The excellent Stephen Gallagher, novelist and screenwriter, asked me to participate in this. It’s a blog hop, or a blog tour, or whatever else you want to call it. You answer ten questions about your Next Big Thing, then tag five authors to do the same, on and on… and the last man standing wins. I think. (Well, that’s clearly not going to be me, and though I may not have tagged my quota of authors, bear in mind that those so tagged have a force equal to any five other authors. And don’t argue, this has been proved.)
1) What is the working title of your next book?
The next book is a surreal detective novel called Hotel Badhouse. But the book I’m currently trying to flog, and which I’ll be talking about here, is called Godhunter.
2) Where did the idea come from for the book?
I noticed a book on my wife’s shelves called Ghost Hunters. Pretty common phrase, but in this instance it sparked off some ideas. I then upped the ante, combined it with a concept from an early short story… et voilà.
3) What genre does your book fall under?
It’s a thriller with a political/manhunt theme and a fantasy premise. It gets pretty weird towards the end.
4) What actors would you choose to play the part of your characters in a movie rendition?
That’s a question. The hero is a fairly ordinary-looking guy, but the actor would also have to play his double, who’s incredibly beautiful and charismatic but looks exactly the same. The heroine is spiky and ill-tempered and swears in a Hungarian accent. While the bad guy goes from annoying surfer-dude to besuited corporate lackey. He’s probably the cream of the bunch, comical and irritating and occasionally genuinely nasty. Mr Jackman, Ms Foster, Mr Craig, Mr Depp, get in line for your auditions. No promises, mind.
5) What is the one-sentence synopsis of your book?
No more fossil fuels, but churches and other sacred spots prove a source of usable energy – unfortunately, that energy turns out to have a will all of its own.
6) Will your book be self-published or represented by an agency?

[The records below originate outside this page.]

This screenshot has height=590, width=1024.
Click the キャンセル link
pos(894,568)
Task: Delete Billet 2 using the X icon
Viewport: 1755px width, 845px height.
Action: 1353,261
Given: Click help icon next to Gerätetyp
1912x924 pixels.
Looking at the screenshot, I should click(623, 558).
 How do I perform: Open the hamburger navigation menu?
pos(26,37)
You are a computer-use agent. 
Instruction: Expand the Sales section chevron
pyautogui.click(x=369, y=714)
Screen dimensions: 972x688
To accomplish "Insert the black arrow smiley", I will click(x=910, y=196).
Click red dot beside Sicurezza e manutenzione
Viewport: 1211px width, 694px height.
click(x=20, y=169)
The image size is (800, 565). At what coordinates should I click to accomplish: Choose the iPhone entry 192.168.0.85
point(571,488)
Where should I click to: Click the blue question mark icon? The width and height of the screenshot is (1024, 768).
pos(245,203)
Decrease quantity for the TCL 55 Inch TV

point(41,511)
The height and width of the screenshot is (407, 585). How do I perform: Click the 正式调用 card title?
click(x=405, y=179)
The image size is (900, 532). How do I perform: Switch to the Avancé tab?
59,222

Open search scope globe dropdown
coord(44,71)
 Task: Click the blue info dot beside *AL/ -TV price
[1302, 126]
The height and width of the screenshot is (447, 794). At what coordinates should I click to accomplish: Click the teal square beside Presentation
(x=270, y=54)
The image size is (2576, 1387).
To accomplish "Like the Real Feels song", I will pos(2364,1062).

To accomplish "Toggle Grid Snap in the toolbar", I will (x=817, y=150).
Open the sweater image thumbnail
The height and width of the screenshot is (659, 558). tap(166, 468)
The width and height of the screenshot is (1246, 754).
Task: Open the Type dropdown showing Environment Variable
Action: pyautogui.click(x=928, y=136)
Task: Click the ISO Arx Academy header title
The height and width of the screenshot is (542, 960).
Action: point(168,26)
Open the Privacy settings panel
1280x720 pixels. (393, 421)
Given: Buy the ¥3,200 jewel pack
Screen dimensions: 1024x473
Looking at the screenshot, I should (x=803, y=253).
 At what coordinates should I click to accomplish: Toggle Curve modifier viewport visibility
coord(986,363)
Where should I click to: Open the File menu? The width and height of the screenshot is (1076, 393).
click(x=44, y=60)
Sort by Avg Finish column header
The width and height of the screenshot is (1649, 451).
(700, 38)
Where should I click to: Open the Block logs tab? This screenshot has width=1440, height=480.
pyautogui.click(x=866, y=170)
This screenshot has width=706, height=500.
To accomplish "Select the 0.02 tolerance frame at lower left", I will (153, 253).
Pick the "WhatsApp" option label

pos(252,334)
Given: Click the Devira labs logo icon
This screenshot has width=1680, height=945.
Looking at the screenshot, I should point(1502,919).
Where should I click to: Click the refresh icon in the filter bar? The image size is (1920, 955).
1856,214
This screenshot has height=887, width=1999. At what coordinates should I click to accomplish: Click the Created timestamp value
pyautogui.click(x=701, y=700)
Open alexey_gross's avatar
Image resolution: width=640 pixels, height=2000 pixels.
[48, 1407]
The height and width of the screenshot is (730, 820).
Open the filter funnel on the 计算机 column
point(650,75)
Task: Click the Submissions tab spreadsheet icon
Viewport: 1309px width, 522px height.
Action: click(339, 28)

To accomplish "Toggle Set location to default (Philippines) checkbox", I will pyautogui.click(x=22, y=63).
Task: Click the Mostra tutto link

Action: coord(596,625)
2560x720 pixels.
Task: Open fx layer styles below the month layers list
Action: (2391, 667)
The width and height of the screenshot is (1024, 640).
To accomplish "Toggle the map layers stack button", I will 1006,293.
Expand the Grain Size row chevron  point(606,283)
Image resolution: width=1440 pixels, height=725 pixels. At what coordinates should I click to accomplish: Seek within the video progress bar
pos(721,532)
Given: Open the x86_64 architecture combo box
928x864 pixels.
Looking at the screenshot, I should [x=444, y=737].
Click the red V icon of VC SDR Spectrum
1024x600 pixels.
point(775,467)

I’m looking for representation. Any offers…?
7) How long did it take you to write the first draft of your manuscript?
Difficult to say, as I wrote it in fits and starts, eventually revising early sections while still working towards the ending. It’s an episodic piece, so it lent itself quite well to this. But I can say the first section was written sitting under a statue of Joe DiMaggio about two years back. After that, nothing happened for a long time. And I still don’t understand baseball.
8) What other books would you compare this story to within your genre?
The Deighton of The Ipcress File marries the Gaiman of American Gods. They have a child and name it Godhunter.
9) Who or what inspired you to write this book?
See (2) above.
10) What else about this book might pique the reader’s interest?
If I’ve done it properly, it should be a lot of fun, with a few serious ideas thrown in for good measure. Engaging characters, action, humour, and a whole bunch of international settings. And maybe a sequel in the offing.
And I’m tagging the following. Check them out:
Susanna Jones grew up in Yorkshire but has spent much of her adult life in foreign parts, notably Turkey and Japan. Her novels have a creepy trick of picking out the strangeness in daily life, as if her characters were not merely alien to the culture they inhabit, but to the world itself.
Alison Littlewood caused a sensation with her first novel, A Cold Season, but those familiar with her short stories would have expected nothing less. Here is someone who can take genre tropes and make them real again, and very, very relevant.
Thana Niveau “lives in a crumbling gothic tower in Wicker Man country,” which may explain a few things. Her new book is called From Hell to Eternity, and she has what may well be the scariest website on the net.